For JindoFSx, JindoData V4.4.X allows you to cache data on an on-premises client and accelerates access to the data cached on the client. This facilitates the caching of metadata and optimizes the cache-based acceleration capability of File Storage NAS.
SDKs and ecosystem components significantly improve the performance and throughput of operations. Object SDK provided by JindoData is compatible with the API operations of OSS and supports the acceleration capability of JindoFSx. This improves the performance of various operations. The JindoDistJob tool is provided. This tool allows you to migrate full or incremental metadata of files from a semi-hosted JindoFS cluster to OSS-HDFS without the need to copy data blocks. The Jindo DistCp tool is significantly enhanced to implement lossless migration of data from Apache HDFS to JindoFS. This ensures that the metadata of files can be backed up.
Major features
- JindoFS
  - JindoFS provides tiered storage and archiving features and is compatible with HDFS storage policies.
  - JindoFS provides the batch data import capability.
  - JindoFS supports the audit logging feature of HDFS.
  - JindoFS supports the concat and symlink methods.
  - JindoFS optimizes the background cleanup capability for data files.
  - JindoFS optimizes the performance of lease and lock operations.
- JindoFSx
  - JindoFSx provides caching plug-ins and supports client-side caching mode.
  - JindoFSx supports plug-in-based authentication. This way, KRB5 and Authentication and Security Layer (SASL) library dependencies are not required.
  - JindoFSx significantly optimizes the metadata caching performance and improves the cache acceleration capability of NAS.
- JindoSDK and tools
  - JindoSDK provides comprehensive support for HTTPS and enhances the fault tolerance capability of the poor network environment.
  - JindoSDK no longer depends on KRB5 files and Simple SASL libraries.
  - JindoSDK supports OSS API operations and seamlessly connects to the cache-based acceleration capability of JindoFSx. This significantly improves the performance of operations.
  - The JindoDistJob tool is added. This tool allows you to quickly migrate data from a semi-hosted JindoFS cluster in block storage mode to OSS-HDFS.
....
[Given problem a]:
Rewrite the entries from the line with "The width and" to the line with "click(x=800, y=82)", substituting "axis label" for "chart title" and keeping everything else unchanged. Omit the pictures.
The entries below have no connection to the release notes.

[Data in this exercise]:
....
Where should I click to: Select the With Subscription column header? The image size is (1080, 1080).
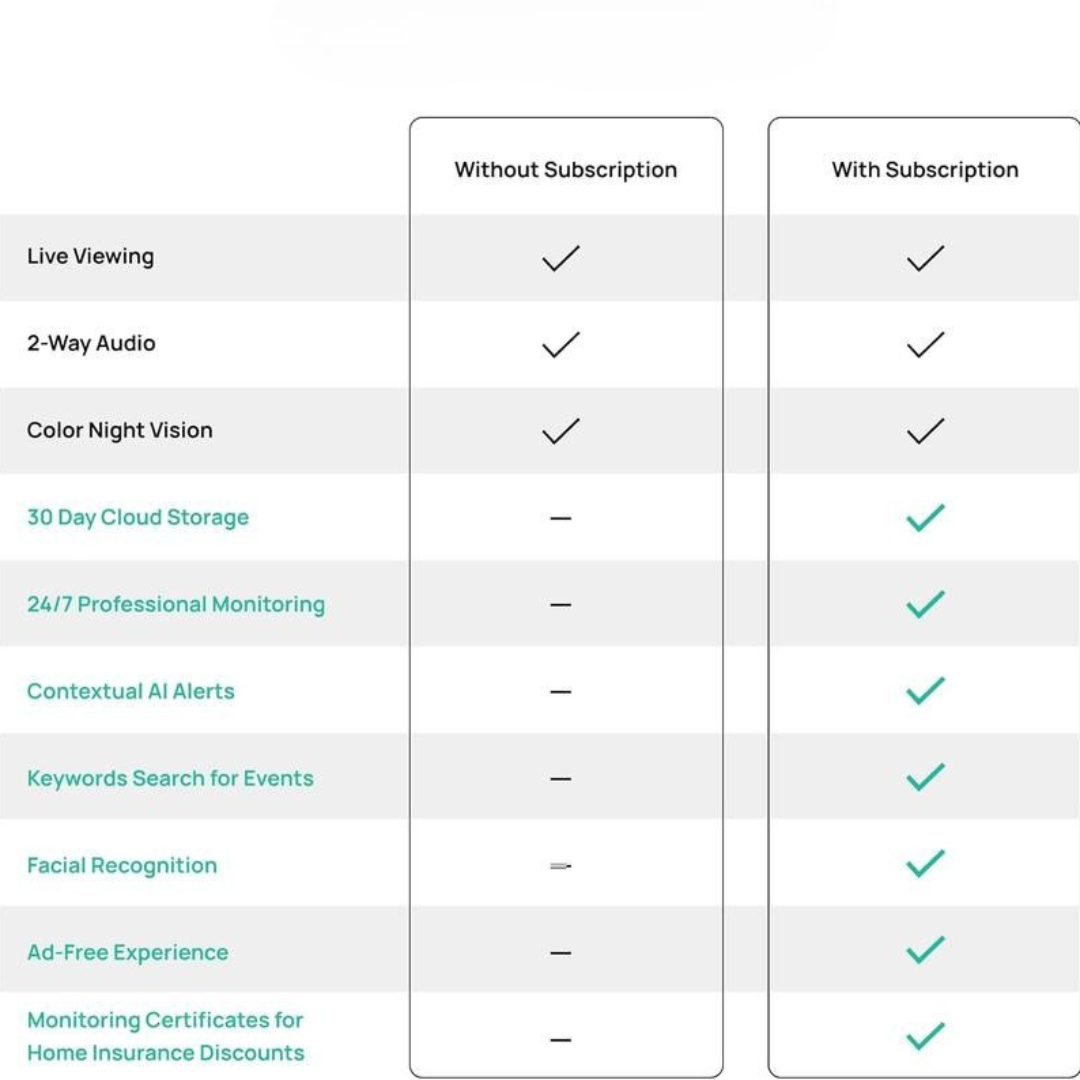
....
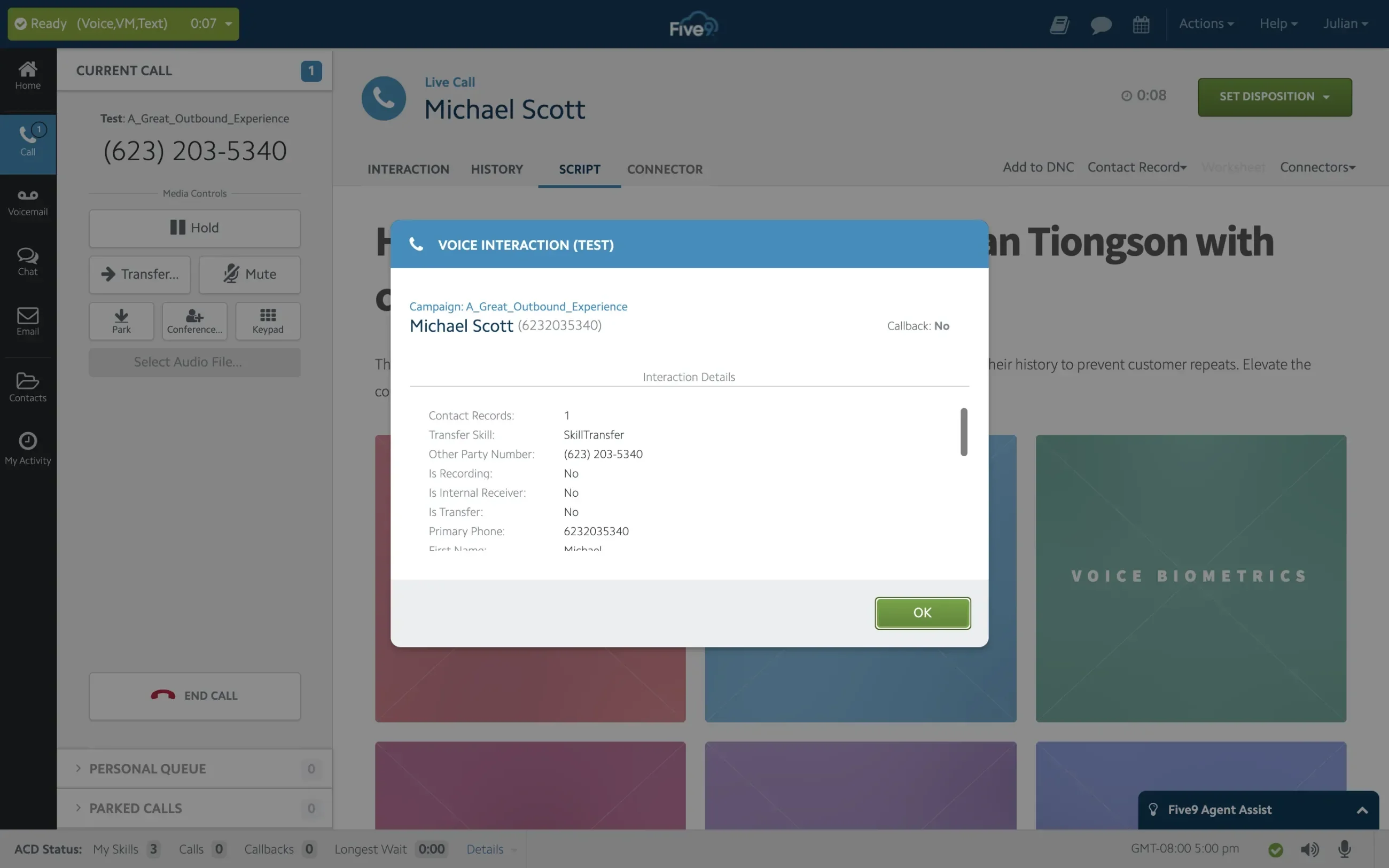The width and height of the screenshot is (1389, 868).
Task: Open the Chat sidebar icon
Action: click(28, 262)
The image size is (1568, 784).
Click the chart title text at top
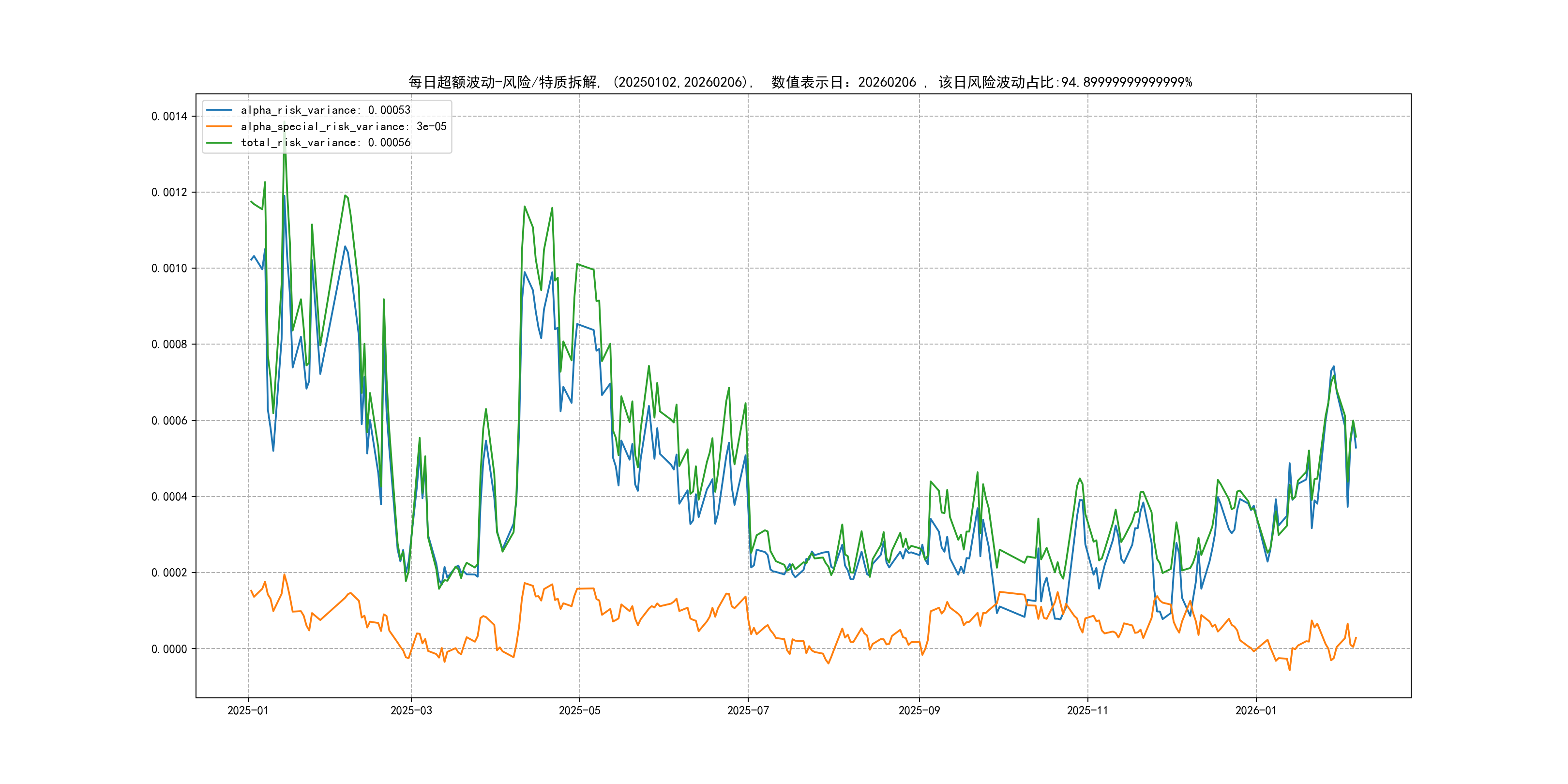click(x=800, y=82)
....
[Given problem b]:
Which two methods does JindoFS support, according to the release notes?

[Exercise answer a]:
The width and height of the screenshot is (1389, 868).
Task: Open the Chat sidebar icon
Action: click(28, 262)
The image size is (1568, 784).
Click the axis label text at top
click(x=800, y=82)

[Exercise answer b]:
The concat and symlink methods.